Иногда он, видимо, начинал скучать по оставленным на материке абстракциям. Они органически входили в его мироощущение. Поэтому он охотно читал время от времени вольняшкам совхоза лекции на теоретические темы. Когда Вилли Руберт освободилась и стала работать уже в качестве вольнонаемной экономистом совхоза, ей довелось слушать эти лекции.
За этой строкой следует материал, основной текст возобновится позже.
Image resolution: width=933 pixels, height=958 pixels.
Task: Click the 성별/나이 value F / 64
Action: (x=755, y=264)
Они были ничем не хуже других. У директора была хорошо натренированная память, и временами он даже отрывал свой веселый голубой взор от бумажки. С терминологией тоже все было в порядке. "Гордость" всегда шла с эпитетом "законная". "Слава" была, конечно, "неувядаемая", "патриотизм" — "животворный". Управлялся он и с философскими понятиями. "Теоретизирование" всегда шло с разоблачительным эпитетом "голое". "Риторизм" был "трескучий", а "эмпиризм", естественно, "ползучий".
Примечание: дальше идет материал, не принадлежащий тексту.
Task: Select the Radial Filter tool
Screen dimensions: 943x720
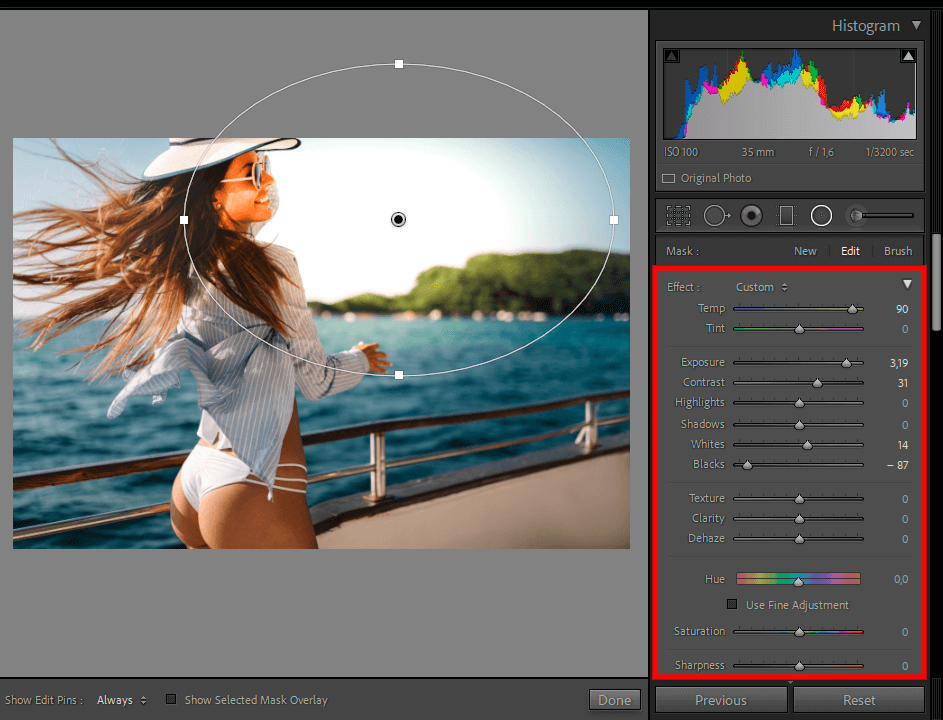Action: point(821,215)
Разным уклонистам, вроде вульгарных механистов, меньшевиствующих идеалистов и прочих деборинцев, пощады на этих лекциях, конечно, тоже не было. Но когда кто-то из лагерной администрации подал реплику в том смысле, что и у нас на Эльгене есть кое-кто из этих философских злоумышленников, Калдымов посмотрел пустыми глазами и оставил реплику без внимания. Ровно ничего не отразилось на его высоком челе. Никак не связывались в его сознании серые фигуры работяг, бредущих с разводом, и те "разработки", на основании которых ему предлагалось "бороться" с невидимыми идейными противниками, разоблачение которых было четко пронумеровано по пунктам и подпунктам и входило в состав экзаменационных билетов, по которым он проводил, бывало, вузовские экзамены.
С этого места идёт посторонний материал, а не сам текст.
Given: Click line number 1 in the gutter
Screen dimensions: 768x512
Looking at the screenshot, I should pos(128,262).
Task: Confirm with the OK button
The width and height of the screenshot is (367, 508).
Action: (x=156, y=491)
Топор, который был в руках Калдымова и который всегда был занесен над нашими головами, разил не личности, не индивидуумы, а группы заключенных, целые отряды. Никогда он не давал команду: "Иванову — на лесоповал!" — или: "Петрову — на сенокос". Топор опускался сразу на большую группу. Распоряжения звучали так: "Снять пятьдесят человек с агробазы и послать на Теплую долину!" — или: "Семьдесят душ с закрытых работ — на кайловку!"
Его не интересовало, есть ли в том углу тайги хоть подобие жилья, хоть самое примитивное укрытие от колымских стихий. Все с тем же малиновым румянцем на щеках, все с той же улыбкой, обнажавшей несокрушимые зубы, он "списывал" тех, на чьи головы опускался его топор, и ехал в Магадан "добиваться" новых этапов.
Любопытно, что блатные, награждавшие всех начальников нецензурными прозвищами, очень долго называли Калдымова его настоящей фамилией. Только однажды Ленка Рябая, иногда читавшая книжки и любившая в бараке "тискать романы", заявила во всеуслышание:
— Его настоящая фамилия не Калдымов, а просто Дымов. А КАЛ — это его имя...
С тех пор так и пошло.
Что касается начальницы лагеря Циммерман, то блатные иногда звали ее Щукой (из-за вылезавших вперед и лежащих на нижней губе верхних зубов), а иногда просто Циммерманшей. По крайней мере, абсолютно непотребная частушка, сочиненная той же Ленкой Рябой и распевавшаяся блатным миром, начиналась со строк:
Сел Кал Дымов на машину,Циммерманша у руля...
Валентина Михайловна Циммерман была старым членом партии не то с восемнадцатого, не то с девятнадцатого года. Некоторые наши, из тех, кто постарше, даже узнавали в ней своего бывшего товарища, вспоминали ее на партсобраниях начала двадцатых годов. Узнавание, правда, было односторонним. Сама Циммерманша абсолютно никого не помнила. Она, например, ни разу не остановилась при своих обходах бараков около задыхающейся в страшных сердечных приступах Хавы Маляр, с которой на воле была близко знакома и состояла в одной парторганизации.